Massive Scale for Cross‑Body Robot Perception
Unified Visual‑Tactile Streams
The collection aggregates high‑resolution video, precise tactile readings, and detailed joint‑pose information from diverse robots, including humanoid bodies, wheeled platforms, and articulated arms. All modalities are time‑aligned, creating a coherent multimodal experience that mirrors real‑world interaction.
Cross‑Body Learning Benefits
By aligning data across different hardware configurations, White Tiger‑VTouch enables models trained on one robot to apply perception skills to another without extensive retraining. This cross‑body capability reduces development time and broadens the applicability of learned behaviors.
Why Visual‑Tactile Integration Is Critical
Vision alone struggles with transparent objects, low‑light environments, and tasks requiring fine force control. Adding tactile feedback lets robots sense texture, compliance, and slip, bridging gaps that vision cannot fill. The dataset supports a shift toward integrated perception, essential for home assistance, precision manufacturing, and medical support.

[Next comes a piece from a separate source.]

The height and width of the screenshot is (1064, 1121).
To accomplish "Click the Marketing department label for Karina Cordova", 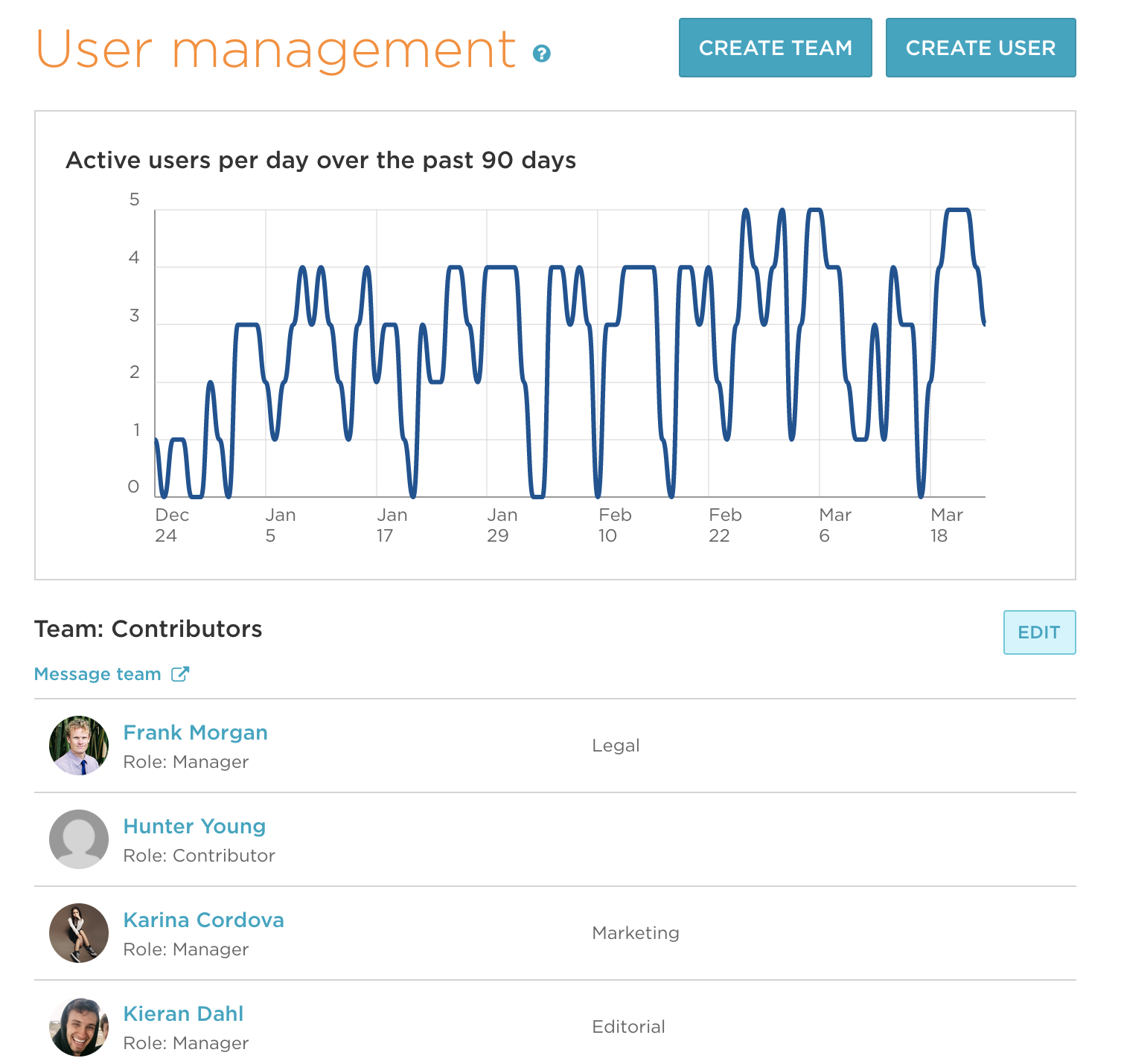I will 635,933.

Open‑Source Release and Community Impact
White Tiger‑VTouch is distributed under an open‑source license and hosted in a public repository. Unrestricted access encourages rapid iteration of perception algorithms, fosters collaboration, and creates a shared benchmark for evaluating multimodal models.
Research Opportunities with White Tiger‑VTouch
The dataset opens new avenues for embodied AI research, including:
- Domain‑Generalizable Manipulation: Train a single model to control diverse robot morphologies, leveraging cross‑body alignment to generalize grasp strategies.

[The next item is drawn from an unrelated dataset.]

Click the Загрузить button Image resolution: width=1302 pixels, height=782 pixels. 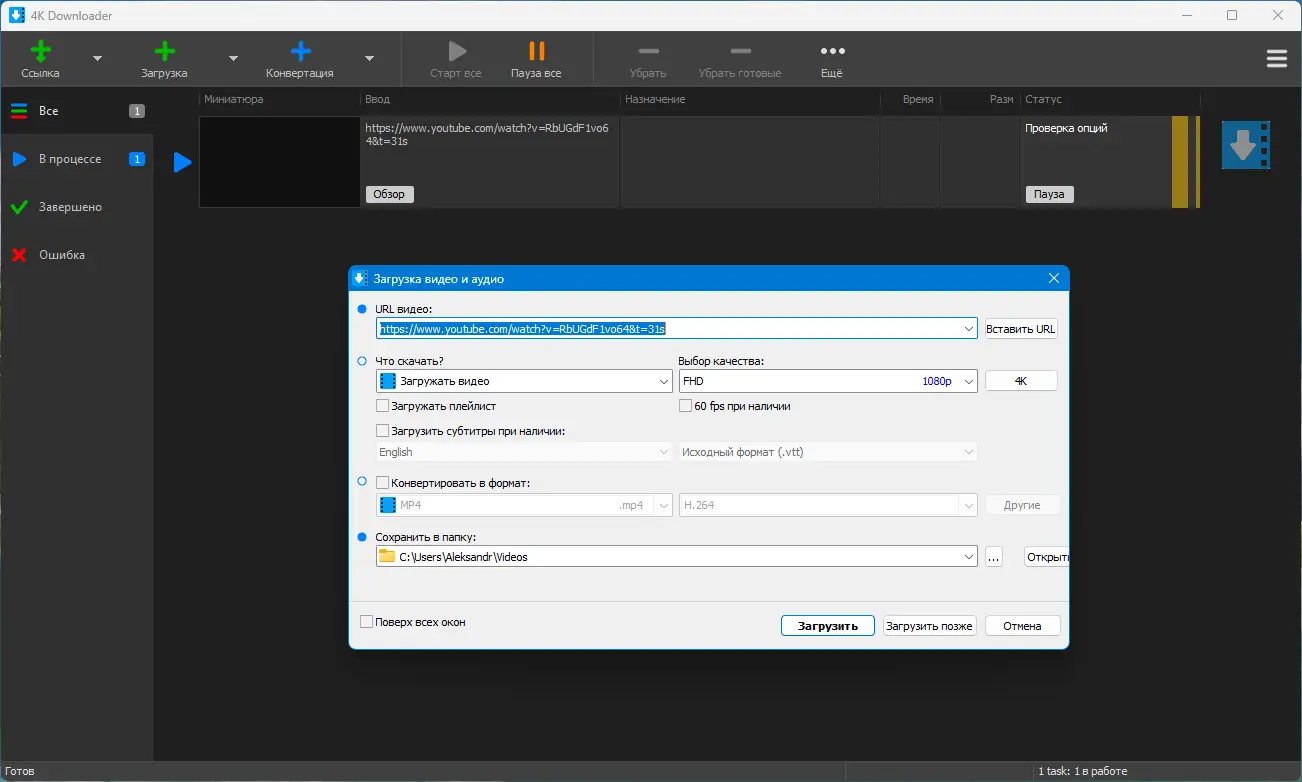click(x=827, y=626)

- Sim‑to‑Real Transfer: Use extensive real‑world tactile recordings to narrow the reality gap for simulation‑trained policies.
- Fine‑Grained Material Recognition: Exploit tactile signatures to differentiate objects with similar visual appearance but distinct physical properties.
- Benchmarking Standards: Provide a common set of tasks and sensor configurations for fair comparison of perception algorithms.
Getting Started with the Dataset
Documentation includes ready‑to‑use scripts for loading synchronized video‑tactile streams into popular deep‑learning frameworks such as PyTorch. Early experiments demonstrate transformer‑based models that predict contact forces from visual cues alone, highlighting the dataset’s potential to improve perception even when tactile sensors are unavailable.